De l’ascension culinaire du beurre…
Pendant tout le Moyen Âge, le beurre n’est pas une graisse aristocratique mais plutôt un ingrédient pauvre, contrairement à la graisse de porc. Ce n’est qu’à partir du XVe siècle, et surtout du XVIe siècle, qu’il fait une entrée remarquée dans les traités culinaires, témoins des pratiques de table des classes aisées. C’est en effet à ce moment-là que ce produit laitier d’origine animale est admis par l’Église pendant les périodes de carême et les jours maigres, c’est-à-dire les moments où le chrétien ne peut manger de viande. Résultat : aux XVIIe et XVIII siècles, le beurre et le lard sont les corps gras les plus employés, comme le constate l’historien Patrick Rambourg*. Au XIXe et pendant la plus grande partie du XXe siècles, le beurre devient même un symbole de distinction sociale et un produit incontournable de la gastronomie française, comme l’attestent plusieurs expressions populaires.

**Extrait de données:**
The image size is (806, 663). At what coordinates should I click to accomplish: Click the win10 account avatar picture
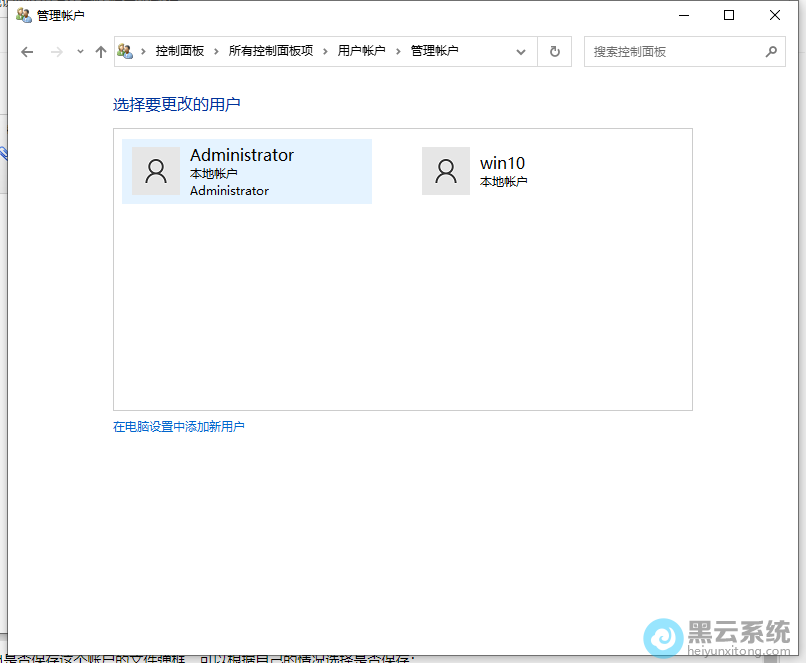pyautogui.click(x=445, y=171)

**Problèmes à résoudre:**
1 – Dans le texte sur le beurre, quels corps gras sont les plus employés aux XVIIe et XVIIIe siècles ?
2 – Rédigez la suite du texte sur le beurre après sa dernière phrase.

**Réponses par numéro:**
1 – Le beurre et le lard.

2 –
… à sa diabolisation…
Cet état de grâce se poursuit après les privations de Seconde Guerre mondiale : les Trente Glorieuses battent leur plein, le pouvoir d’achat explose et l’image corporelle valorise les formes. Toujours apprécié pour son goût et son onctuosité, le beurre confirme son statut de pilier de la cuisine bourgeoise. Dans les années 1970, pourtant, plusieurs facteurs contribuent à renverser cette image positive : la diabolisation des graisses, la vogue du « modèle méditerranéen », les nouvelles normes de la minceur et l’émergence des chefs de la « nouvelle cuisine ». Cette stigmatisation se voit renforcée par l’expression « beurre noir », qui n’est ni plus ni moins qu’un abus de langage : jamais, dans son histoire, le beurre noir n’a correspondu à du beurre brûlé, assure Patrick Rambourg ! Le beurre dit « noir » est en fait un beurre noisette auquel on ajoute des ingrédients qui le rendent plus foncé, comme des câpres et du vinaigre dans la sauce de la fameuse raie au beurre noir. Mais le mal est fait, d’autant plus que dans l’imaginaire des consommateurs occidentaux, le noir est attribué à la mort et au cancer, comme le rappelle le sociologue de l’alimentation Jean-Pierre Corbeau**.
… avant un retour à l’équilibre !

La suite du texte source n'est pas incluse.